Agent egress proxy. Route all MCP traffic through a proxy that logs connection attempts. Pipelock’s MCP proxy logs every server the agent connects to, every tool it calls, and every response it receives. When a new server appears in the flight recorder that was not in the approved config, the log is the evidence. A proxy combined with network isolation (container namespaces, iptables rules, or cloud VPC egress controls) is the strongest enforcement because the agent physically cannot reach a server without going through the proxy. Without that isolation, proxy configuration alone can be bypassed by a prompt injection that resets environment variables.

Package manager inventory. List all npm, uv, pip, and cargo packages on developer machines and build environments with MCP identifiers in their names or metadata. Cross-reference against the approved list.

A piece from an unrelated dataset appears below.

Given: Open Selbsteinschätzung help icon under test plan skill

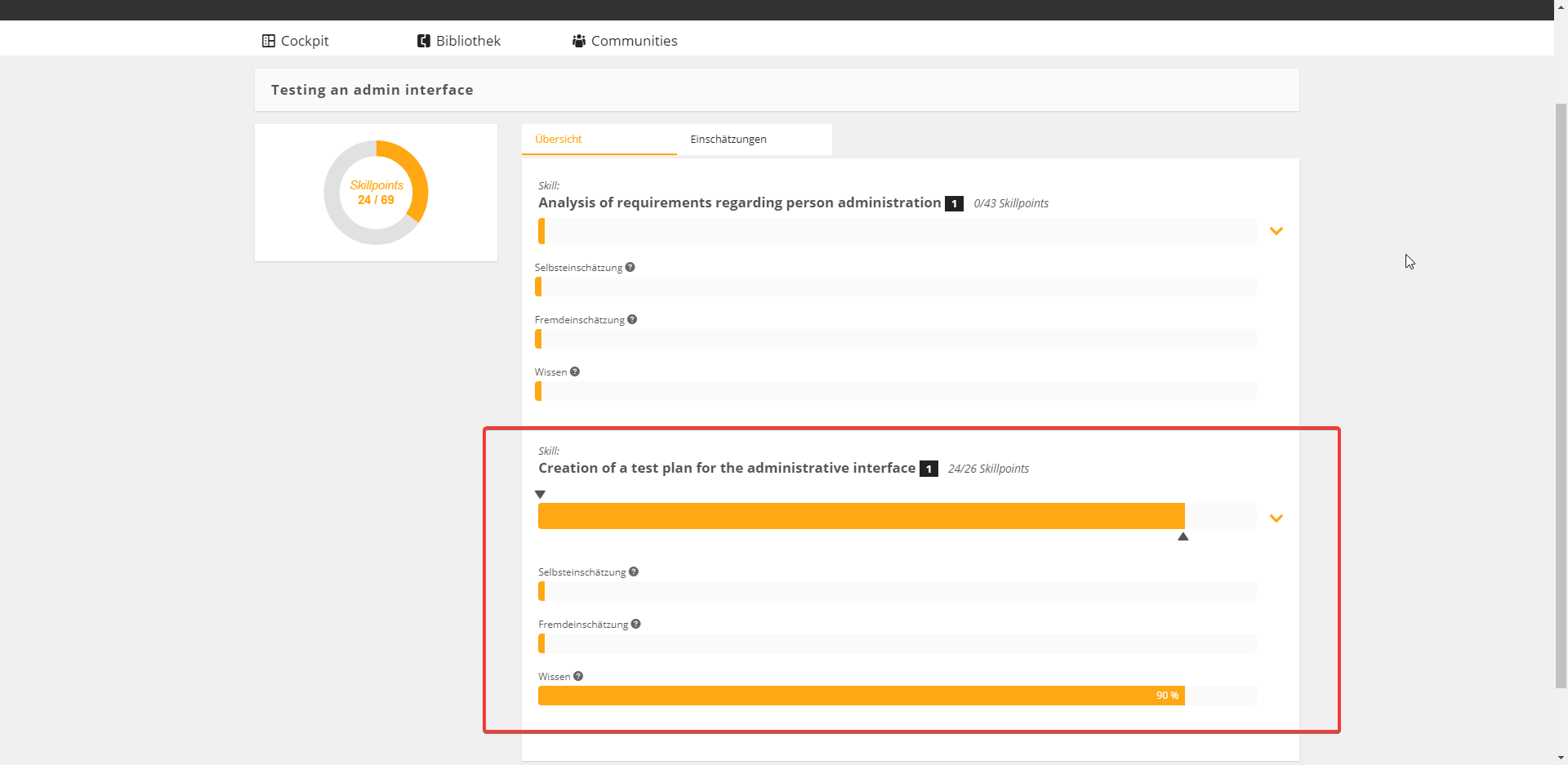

One method alone leaves gaps. A developer who manually types server commands into an IDE bypasses the package scan. A server that only runs in CI bypasses the process monitor on developer laptops. A stdio server bypasses network monitoring. Combining the six closes the gaps.

How to assess a newly discovered shadow MCP server

When you find one, you need to decide: approve, remediate, or block. This is the review checklist.

Who wrote and maintains it. Identify the author and check their publication history. A server from an established vendor is a different risk than one from a one-off account with no track record. An unmaintained server is a stuck attack surface.

Is the source auditable. For open source servers, check the repository for license, README, commit history, and issue activity. A server with no tests, no issues, and a single commit from 2024 is not ready for production use, shadow or not.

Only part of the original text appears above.